Bring residential fire sprinklers into the code

June 1, 2007
By Bob Miodonski Publisher and editorial director INSTALLING FIRE SPRINKLERS is a good idea that we've advocated for a long time. We've focused our discussions in the past on the victims of fires in unsprinklered buildings, and to us that meant the building occupants. Perhaps more than any trade group that I'm familiar with, the National Fire Sprinkler Association appeals to the emotions of its contractor

By Bob Miodonski
Publisher and editorial director

INSTALLING FIRE SPRINKLERS is a good idea that we've advocated for a long time. We've focused our discussions in the past on the victims of fires in unsprinklered buildings, and to us that meant the building occupants.

Perhaps more than any trade group that I'm familiar with, the National Fire Sprinkler Association appeals to the emotions of its contractor members at its meetings to stir them to action. That's easy to understand because of the life-or-death situations that sprinkler contractors regularly encounter.

Yet the emotional centerpiece of NFSA's convention last month in Las Vegas was a speech by the widow not of a building occupant but of a New York City firefighter. She detailed his painful death from lingering injuries suffered from fighting a fire in an unsprinklered building.

Her situation is one shared by the families of the 100 firefighters who die each year in the line of duty, Alvina Drennan told NFSA members. "Losing 100 firefighters a year doesn't happen in Europe or anywhere else," she noted.

No other group of people should support the work of sprinkler contractors more than firefighters, Drennan said. She's correct, of course. Any firefighter who dies in a building that doesn't have fire sprinklers is one more reason to make sprinklers mandatory.

Yet NFSA members heard many other good reasons as well. More than 3,600 people died in residential fires in the last year, sprinkler advocate Vickie Pritchett told them. One million are injured or burned in fires, she noted, with 46,000 being hospitalized.

That's why we're heartened by the vote May 21 in Rochester, N.Y., by members of the International Code Council that brings residential fire sprinklers closer to being included in the International Residential Code. Although supporters of sprinklers in new homes fell short of the number of votes they needed, they're encouraged by the momentum that the issue is gaining.

No one can afford to allow quality to become an issue.
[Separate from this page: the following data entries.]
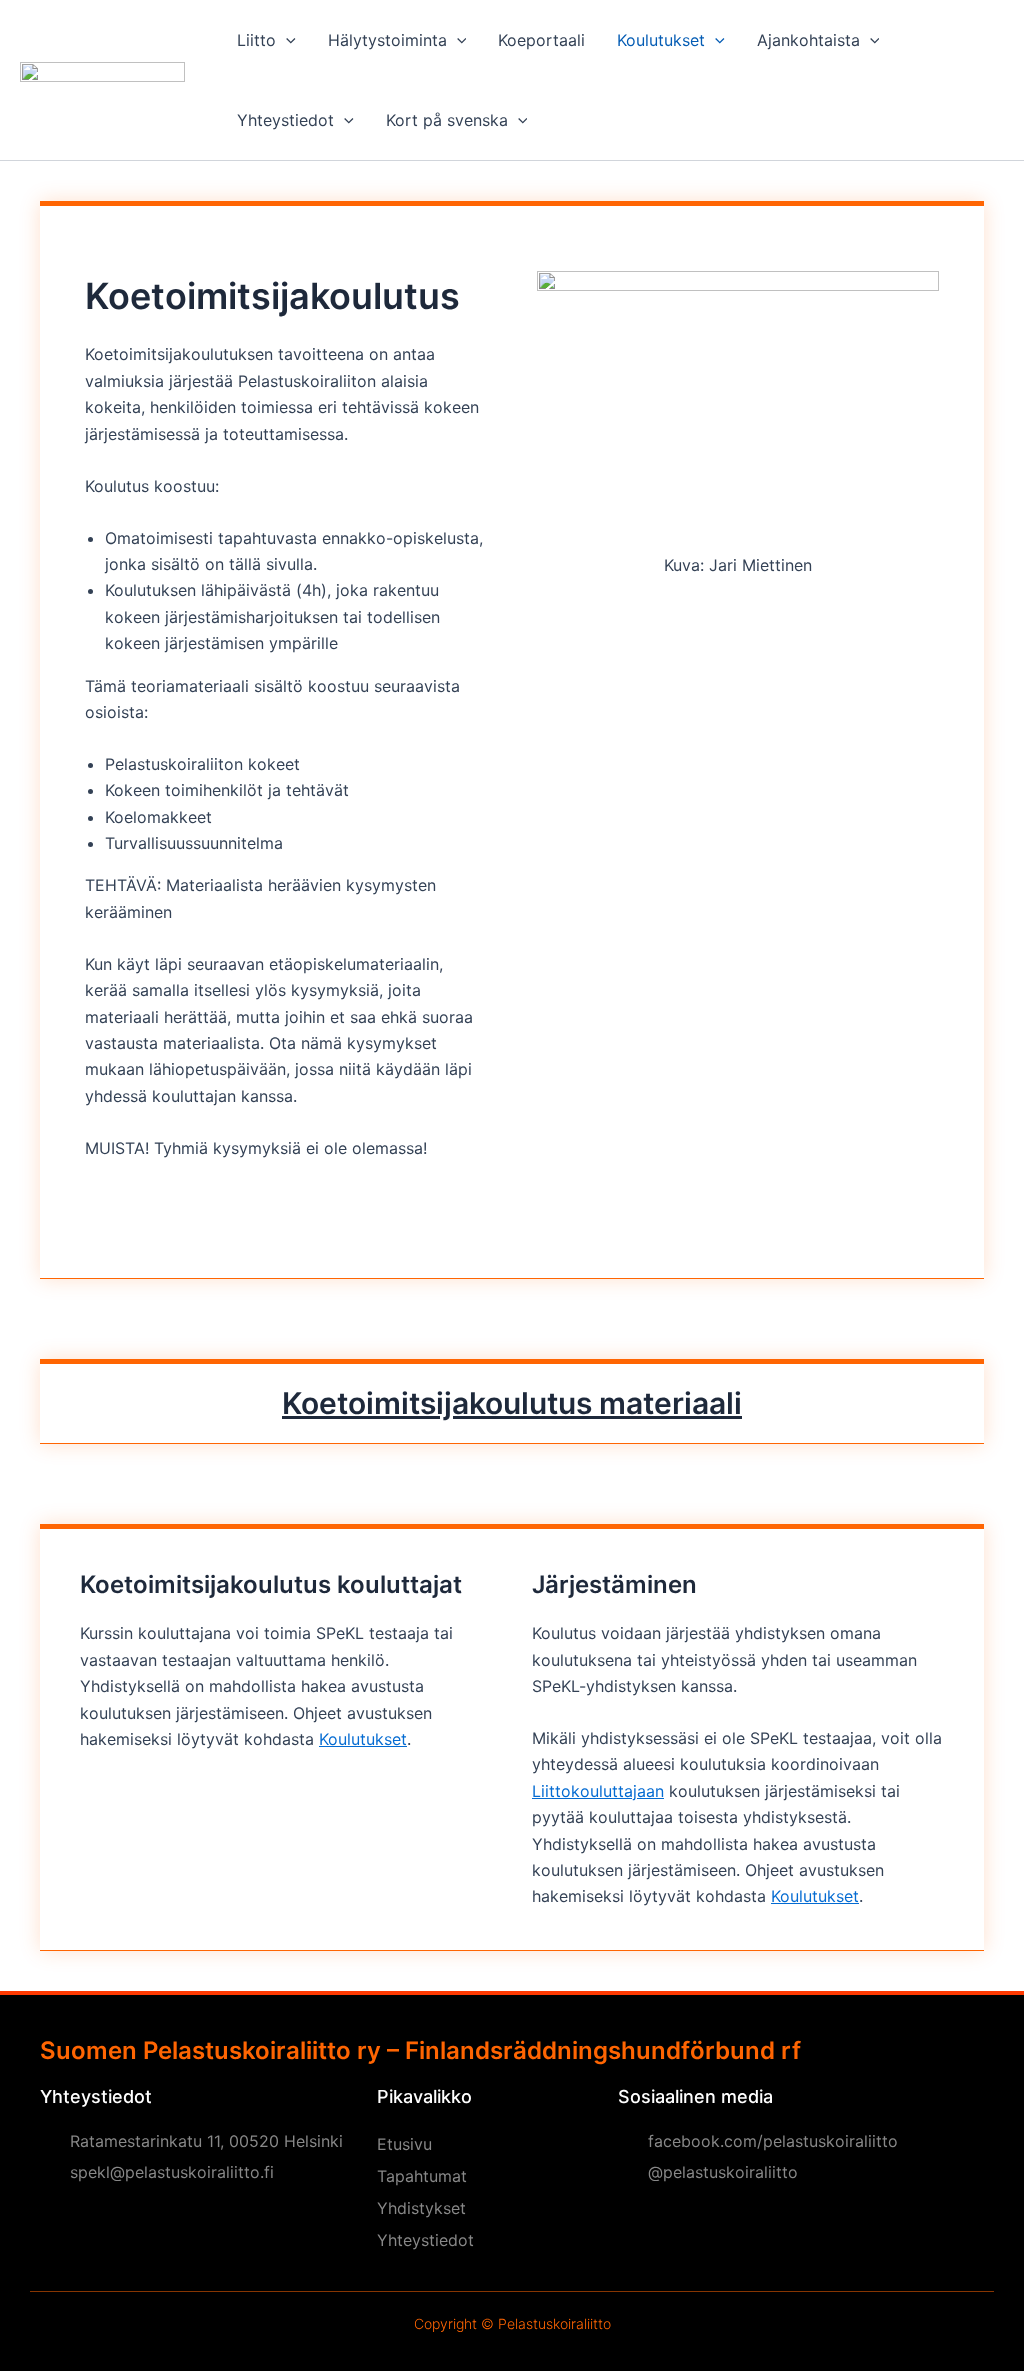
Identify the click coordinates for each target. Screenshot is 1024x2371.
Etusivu (404, 2144)
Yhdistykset (421, 2208)
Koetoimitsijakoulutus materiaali (512, 1403)
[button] (286, 40)
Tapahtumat (422, 2176)
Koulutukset (363, 1739)
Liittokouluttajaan (598, 1791)
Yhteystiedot (425, 2240)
Jeffrey M. Shapiro, founder of the IRC Fire Sprinkler Coalition, noted that even though his group was not able to change the code last month, it did make "a significant statement that residential fire sprinklers will find their way into all new-home construction."

Former California State Fire Marshal Ronny J. Coleman, a long-time proponent-of residential sprinklers, adds that "the question is no longer if we'll have a national requirement for residential sprinklers, but when, and I think it will happen soon."

The measure still faces heavy opposition from many home builders, who consider fire sprinklers an unnecessary expense that affects their bottom line. Half the seats on the IRC Code Development Committee are appointees of the National Association of Home Builders, which opposes fire sprinklers, so it's not a big surprise that the Committee members voted to disapprove addition of sprinklers.

Adding sprinklers to the code would require a two-thirds majority vote by ICC members. That means that residential sprinkler supporters could have to wait until September 2008 when members of ICC could override the Committee at their next hearing in Minneapolis.

By then, we only can hope that enough contractors are qualified to install residential fire sprinklers if the override is successful. A legitimate concern at the NFSA meeting was how few of its members have added a home fire sprinkler division to their companies in the last two years.

Certainly, a business case can be made for residential fire sprinklers as well. NFSA Vice Chairman Gregg Huennekens, president of sprinkler contractor United States Fire Protection in Chicago, told members: "If you invest your resources in a residential division, you will get a better return. We've all worked hard to create this market, and we want to keep it in this industry for sprinkler contractors."

The not-so-unspoken fear of sprinkler contractors is that plumbing contractors will fill any void when sprinklers become widespread in new-home construction. This issue isn't a new one, although more plumbing contractors could take a fresh look at sprinklers when they're added to the code.

Our view is that home fire sprinklers save lives, reduce property damage, and they're a business opportunity. What's important is that contractors are properly trained to install and maintain fire sprinkler systems. No one can afford to allow quality to become an issue.

We support adding fire sprinklers to the International Residential Code for new home construction. We see thousands of reasons each year why this should happen.